ISCA Archive ICSLP 1992
ISCA Archive ICSLP 1992

An interactive environment for speech recognition research

Mark Fanty, John Pochmara, Ron Cole

A UNIX software environment for speech recognition research is described. This environment is undergoing development under an NSF Software Capitalization grant and will be made public when complete. The speech tools will allow users to compute and display a variety of signal representations of speech, to label speech at a number of levels, to train and evaluate neural network classifiers and to display the processing stages of speech algorithms. The tools include file formats and support routines for audio files, two-dimensional data files (e.g.

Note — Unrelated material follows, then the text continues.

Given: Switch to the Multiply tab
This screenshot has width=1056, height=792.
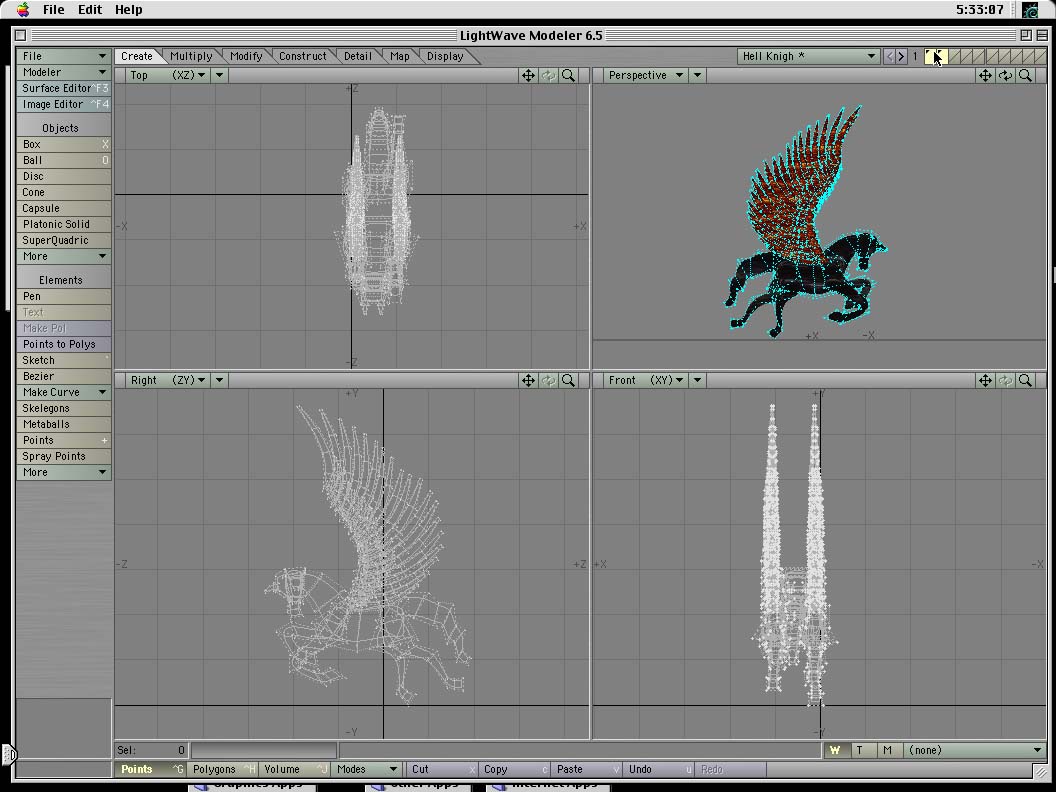Looking at the screenshot, I should pos(191,56).
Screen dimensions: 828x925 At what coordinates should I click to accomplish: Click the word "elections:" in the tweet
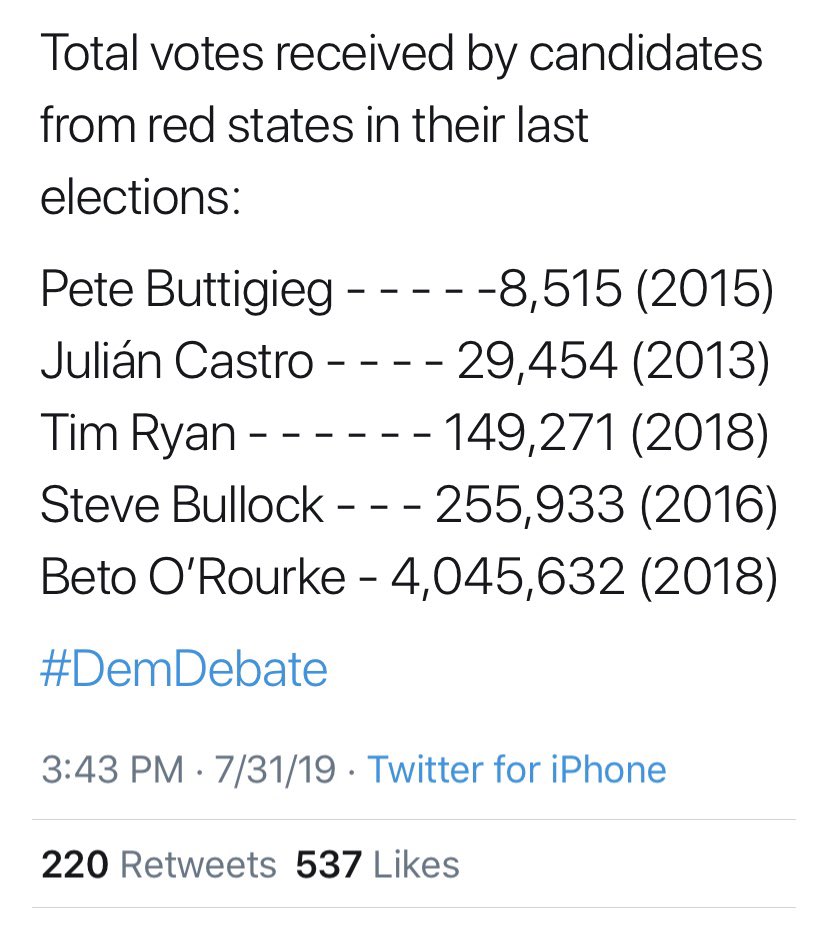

FFT output), neural network classifiers and time-aligned label files. The LYRE and AUTOLYRE programs display speech data in a variety of ways. NOPT is a conjugate gradient descent neural network training program which is limited in flexibility but easy to use and fast. A distributed version for networked workstations exists and will continue to be enhanced. A small but useful set of signal processing routines is provided including Perceptual Linear Predictive Analysis (PLP). Speech algorithms include a pitch tracker for high-quality speech and dynamic programming optimization code for use with phoneme probability matrices (e.g. as computed by a neural network classifier). Although the software currently reflects the biases of the Center for Spoken Language Understanding towards neural-network-based recognition using DFT- and PLP-based features, we hope that the user community continues to enhance the tool set. We have tried to design it with flexibility and growth in mind.